Traditional models of surgical training rely on the apprenticeship model and the Halstedian concept of graduated responsibility with advancement through residency.1,2  The changing landscape of surgical training and practice, influenced by modern educational theory, new technologies, cost consciousness, work hour reform, and national patient safety concerns, necessitates a shift in the traditional paradigm of volume-based surgical competency for residents and practicing surgeons.14  At the national level, malpractice claims have shown that 41% of errors in surgical care causing patient harm are technical, with operative skill itself having a direct correlation with surgical complications and patient outcomes.57 

A critical component to mastering surgical technique is frequent, immediate feedback.8,9  However, current feedback mechanisms remain limited in objectivity, timeliness, and scope. The Accreditation Council for Graduate Medical Education (ACGME) operative case logs are a surrogate for a trainee's surgical exposure and surgical skills, but may only accurately capture the true extent of resident involvement in 47% to 58% of cases.10,11  Most trainees additionally receive informal feedback on their operative technique from surgical mentors, although the quality, quantity, and formative value of that feedback varies. A single surgeon's view may be biased and reflect only a limited breadth of observed surgical procedures.12,13  Moreover, such feedback often is not timely. In 1 large academic orthopedic surgery program, 58% of residents reported that evaluations were rarely or never completed in a timely manner, with more than 30% completed more than 1 month after a rotation's end.14 

To help standardize feedback, structured assessment tools have been developed, such as the Objective Structured Assessment of Technical Skills (OSATS), the Global Operative Assessment of Laparoscopic Skills (GOALS), and the Global Evaluative Assessment of Robotic Skills (GEARS; provided as online supplemental material).1517  While such metrics have been used by expert surgeons largely to evaluate videotaped simulation tasks and intraoperative surgery, this approach is not easily scalable. With the growing use of simulation in surgical education, the resources required for video recording (in addition to the time and cost for each surgeon's participation) are significant.18,19  This problem has been recognized nationally, and the Association for Surgical Education recently designated the determination of the best methods and metrics to assess surgical performance among its top 10 research priorities.20 

In this context, interest in crowdsourcing has grown. Crowdsourcing refers to a problem-solving approach in which a specific task is completed more effectively by a large cohort of decentralized individuals than by any single person or small group.21  Although participants may lack expertise within the relevant fields, the distributed wisdom of the group brings the advantages of efficiency, scalability, flexibility, and diversity to solving a particular problem.22,23  The Internet has facilitated access to this technology: Amazon (Seattle, WA) Mechanical Turk is 1 example of an accessible online crowdsourcing platform.

What is being asked: In the passage on surgical training feedback, which organization listed finding the best methods and metrics for assessing surgical performance among its top 10 research priorities?

Data to examine:

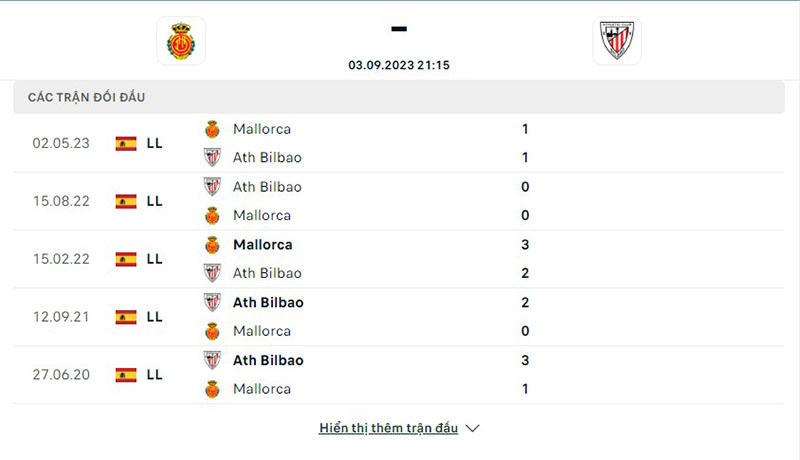Click the match date 03.09.2023 21:15
Viewport: 800px width, 460px height.
coord(399,64)
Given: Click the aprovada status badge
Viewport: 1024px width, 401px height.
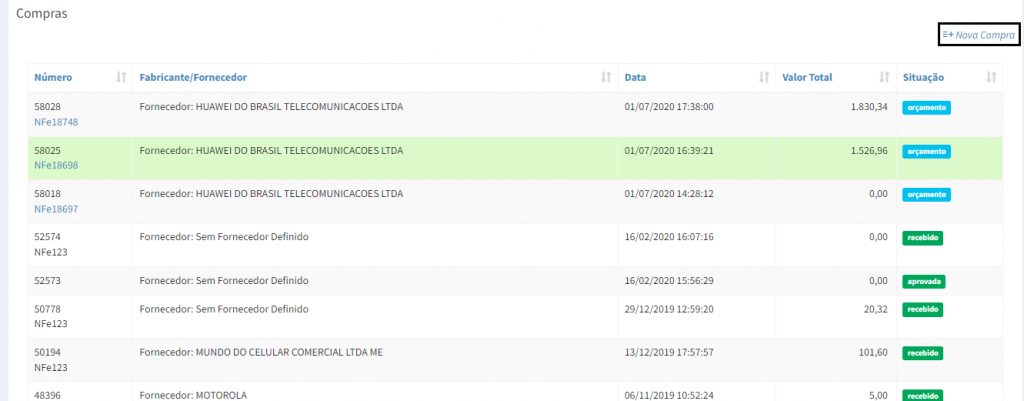Looking at the screenshot, I should (924, 281).
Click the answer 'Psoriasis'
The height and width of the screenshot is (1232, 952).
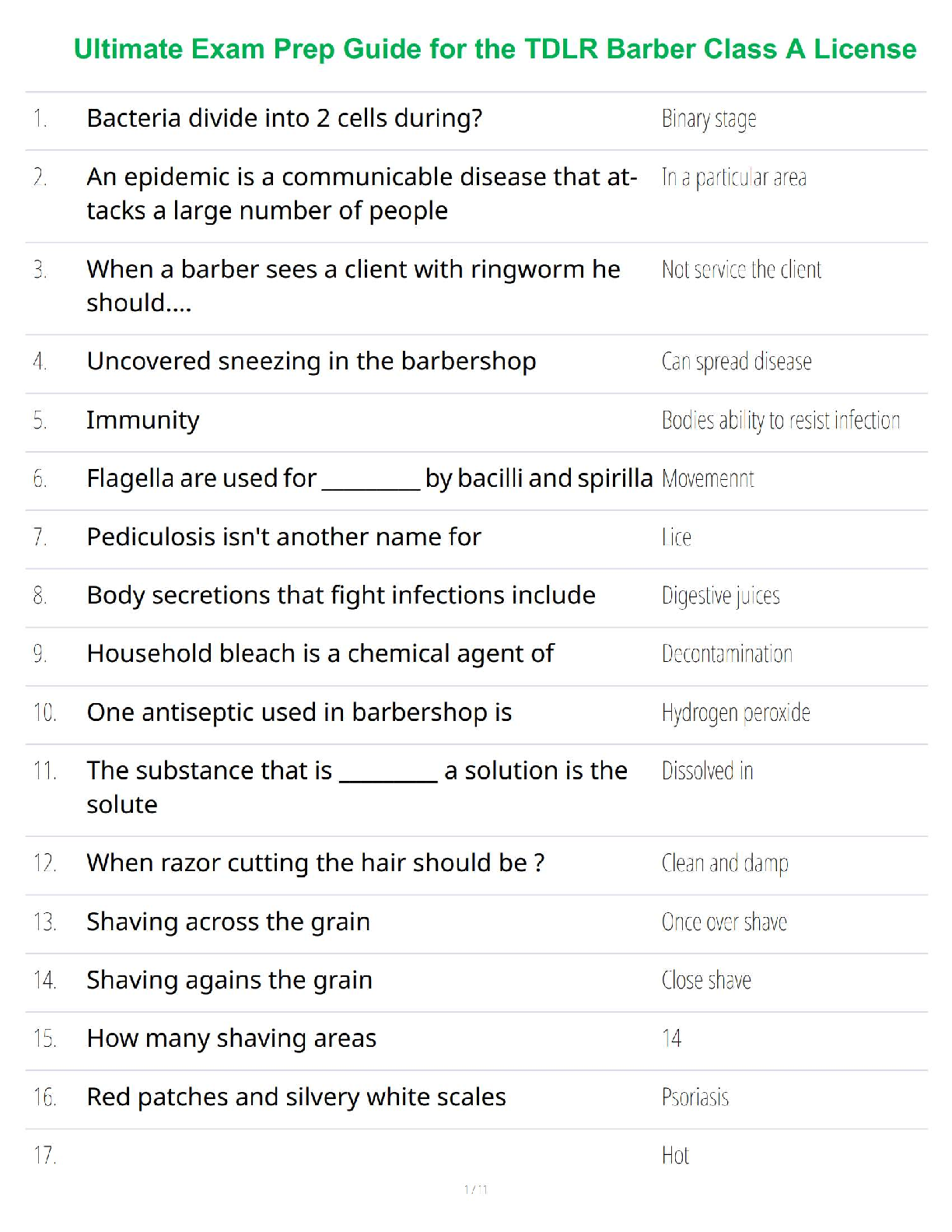coord(695,1097)
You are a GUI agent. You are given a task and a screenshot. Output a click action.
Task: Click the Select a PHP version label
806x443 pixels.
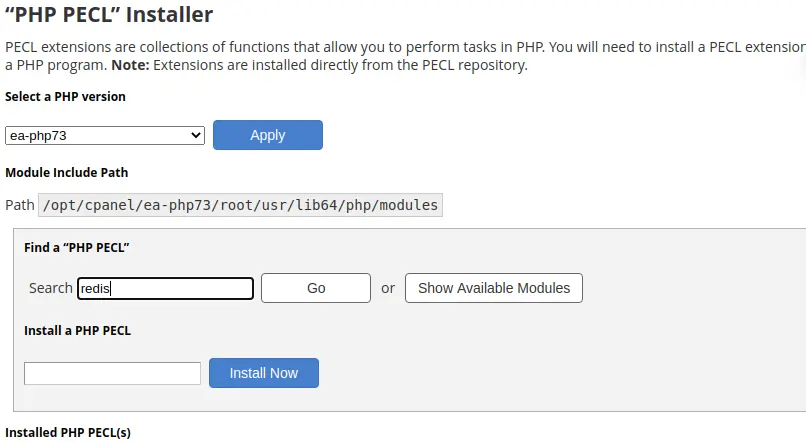click(65, 97)

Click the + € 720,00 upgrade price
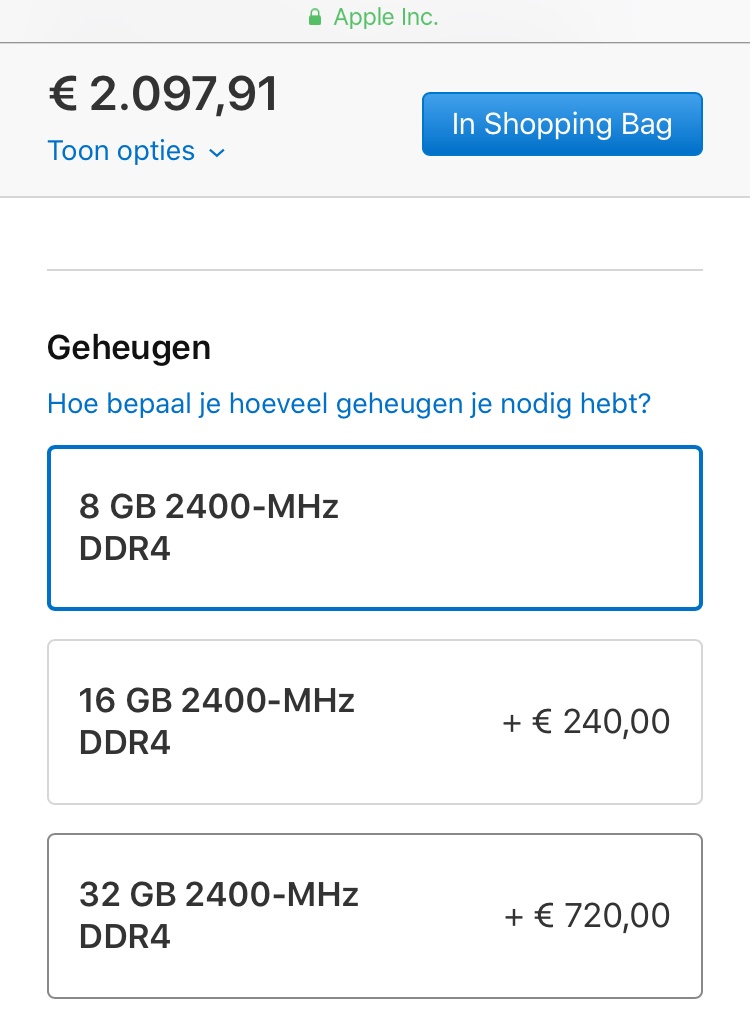point(586,915)
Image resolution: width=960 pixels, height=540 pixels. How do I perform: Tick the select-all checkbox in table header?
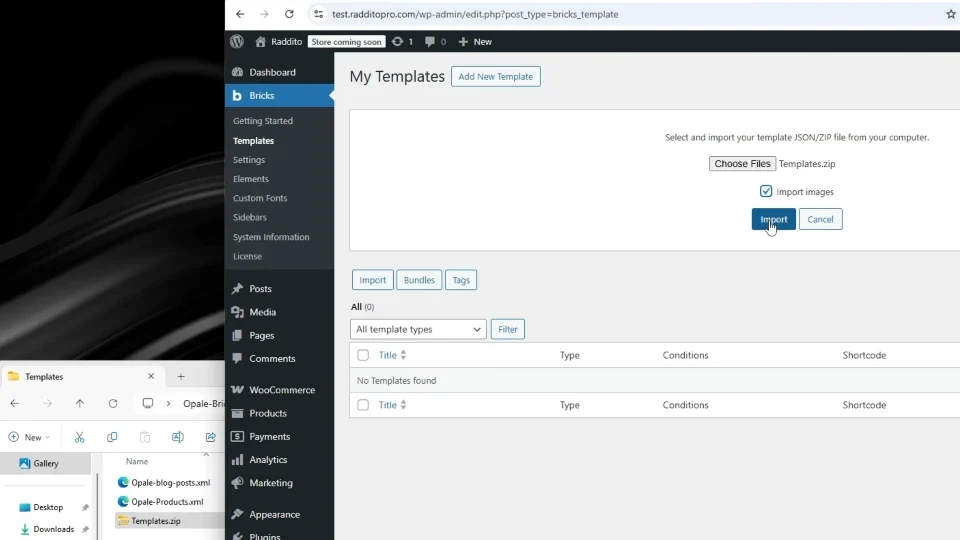[363, 355]
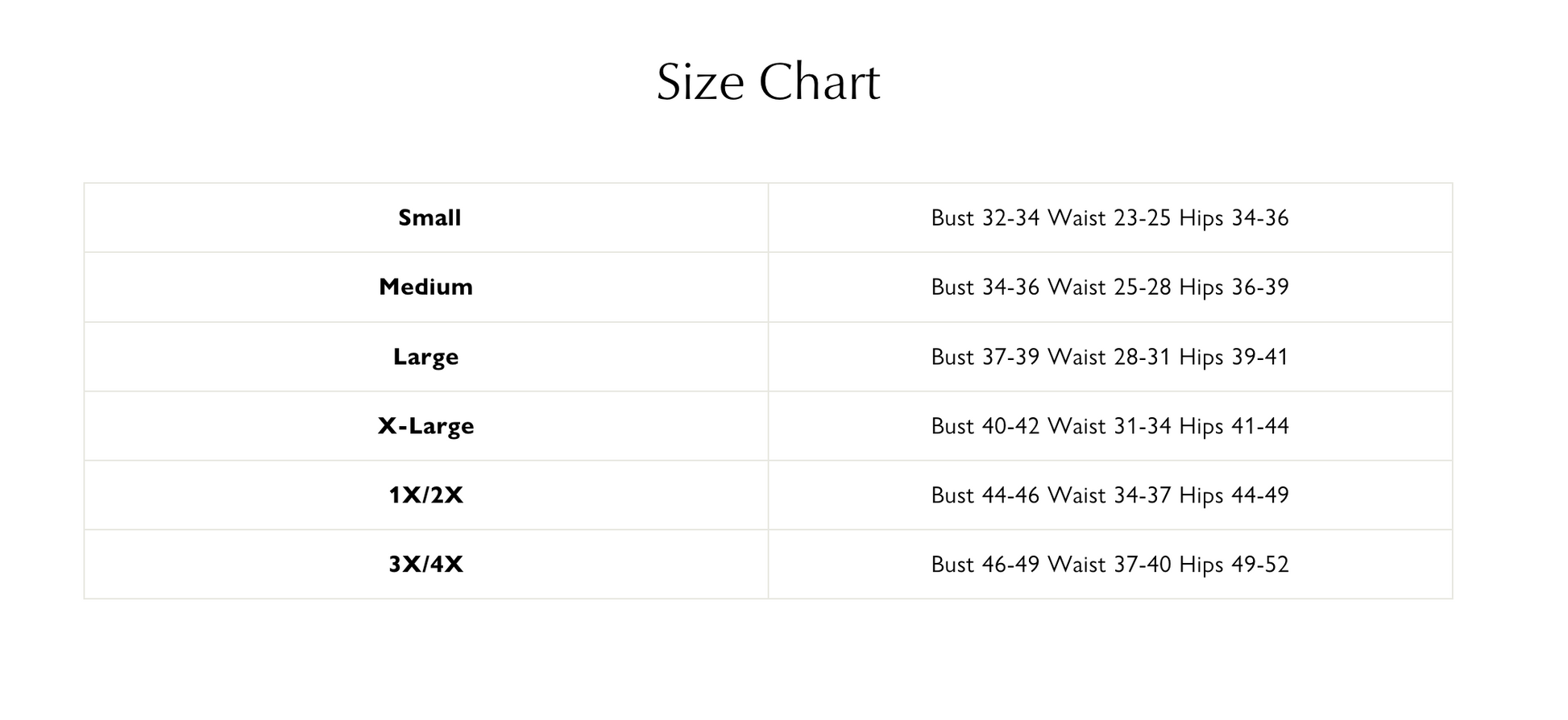Click Hips 44-49 in 1X/2X row

[1234, 495]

Your response: The Association for Surgical Education